Figure 2. — Forest plot representing the 95% confidence interval for effects of (a) BCRP Q141K and (b) GREM2 rs1934341 on allopurinol response. Effect is change in serum uric acid (SUA) (postallopurinol – preallopurinol), meaning that positive effect sizes represent less change in SUA and worse response. Zero represents the average change in SUA for subjects with the reference allele. “Total” values represent the 95% confidence interval of inverse-variance weighted meta-analysis. BCRP, breast cancer resistance protein; SUA, serum uric acid.

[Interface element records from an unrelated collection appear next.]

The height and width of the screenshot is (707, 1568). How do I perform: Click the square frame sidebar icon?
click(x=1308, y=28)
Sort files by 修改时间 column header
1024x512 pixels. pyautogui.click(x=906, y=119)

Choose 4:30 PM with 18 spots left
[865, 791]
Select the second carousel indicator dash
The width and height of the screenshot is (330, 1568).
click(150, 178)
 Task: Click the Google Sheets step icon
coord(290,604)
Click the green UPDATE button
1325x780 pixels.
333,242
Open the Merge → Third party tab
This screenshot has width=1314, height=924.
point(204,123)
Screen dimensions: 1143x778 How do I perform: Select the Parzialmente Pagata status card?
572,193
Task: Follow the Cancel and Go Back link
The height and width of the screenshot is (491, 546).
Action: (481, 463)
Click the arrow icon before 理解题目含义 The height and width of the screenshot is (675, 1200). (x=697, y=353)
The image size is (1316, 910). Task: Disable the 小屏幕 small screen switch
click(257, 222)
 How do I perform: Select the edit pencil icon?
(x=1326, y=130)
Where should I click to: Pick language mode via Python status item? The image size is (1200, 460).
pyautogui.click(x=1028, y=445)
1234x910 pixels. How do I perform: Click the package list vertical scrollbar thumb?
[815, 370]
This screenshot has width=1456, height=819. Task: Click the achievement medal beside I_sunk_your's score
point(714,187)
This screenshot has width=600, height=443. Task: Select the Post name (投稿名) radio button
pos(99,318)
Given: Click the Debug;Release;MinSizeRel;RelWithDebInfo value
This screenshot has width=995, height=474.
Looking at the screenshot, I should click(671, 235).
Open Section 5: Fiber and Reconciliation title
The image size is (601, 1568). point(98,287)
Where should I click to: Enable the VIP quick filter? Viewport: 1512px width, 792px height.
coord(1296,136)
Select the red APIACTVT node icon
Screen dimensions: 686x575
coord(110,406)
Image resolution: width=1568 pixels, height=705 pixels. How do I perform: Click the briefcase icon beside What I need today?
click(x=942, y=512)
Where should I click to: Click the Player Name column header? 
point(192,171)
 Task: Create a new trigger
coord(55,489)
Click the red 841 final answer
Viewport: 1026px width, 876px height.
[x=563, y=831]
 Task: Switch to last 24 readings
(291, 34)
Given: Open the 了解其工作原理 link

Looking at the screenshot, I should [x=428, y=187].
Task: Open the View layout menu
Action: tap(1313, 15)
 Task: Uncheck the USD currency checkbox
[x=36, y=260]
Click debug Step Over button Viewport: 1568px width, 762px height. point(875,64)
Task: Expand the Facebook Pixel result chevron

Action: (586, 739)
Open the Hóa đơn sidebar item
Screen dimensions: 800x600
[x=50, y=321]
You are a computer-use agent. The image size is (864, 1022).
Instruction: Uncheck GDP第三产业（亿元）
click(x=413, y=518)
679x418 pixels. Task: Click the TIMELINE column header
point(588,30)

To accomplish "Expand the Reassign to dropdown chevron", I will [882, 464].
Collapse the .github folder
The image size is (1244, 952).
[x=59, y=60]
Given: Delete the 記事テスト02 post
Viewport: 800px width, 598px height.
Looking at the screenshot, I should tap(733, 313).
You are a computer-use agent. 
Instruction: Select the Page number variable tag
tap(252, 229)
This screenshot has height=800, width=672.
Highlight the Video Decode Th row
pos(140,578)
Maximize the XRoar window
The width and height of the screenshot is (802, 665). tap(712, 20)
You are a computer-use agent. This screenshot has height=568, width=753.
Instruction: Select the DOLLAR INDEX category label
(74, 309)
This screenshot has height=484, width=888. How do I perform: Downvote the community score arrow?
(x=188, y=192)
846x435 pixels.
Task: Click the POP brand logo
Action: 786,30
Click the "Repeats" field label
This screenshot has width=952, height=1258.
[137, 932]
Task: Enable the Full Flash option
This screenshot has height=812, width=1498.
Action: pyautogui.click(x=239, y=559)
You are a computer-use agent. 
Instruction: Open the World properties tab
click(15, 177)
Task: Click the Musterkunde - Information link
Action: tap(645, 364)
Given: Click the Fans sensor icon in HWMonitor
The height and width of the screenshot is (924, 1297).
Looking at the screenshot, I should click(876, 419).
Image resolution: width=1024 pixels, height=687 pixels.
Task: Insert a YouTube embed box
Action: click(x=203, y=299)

Figure 3. — Non-Hispanic white subjects were defined as responders or nonresponders based on their ability to reach and maintain the rheumatologist-recommended serum uric acid (SUA) concentration < 6 mg/dL while on allopurinol treatment. Response rate by (a) BCRP Q141K genotype (rs2231142) or (b) GREM2 rs1934341 are shown, compared with the response of the overall cohort (red dashed line). Logistic regression reveals that independent of dose, gender, and baseline SUA, these variants are predictors of a subject’s likelihood of reaching and maintaining healthy SUA concentrations. BCRP, breast cancer resistance protein.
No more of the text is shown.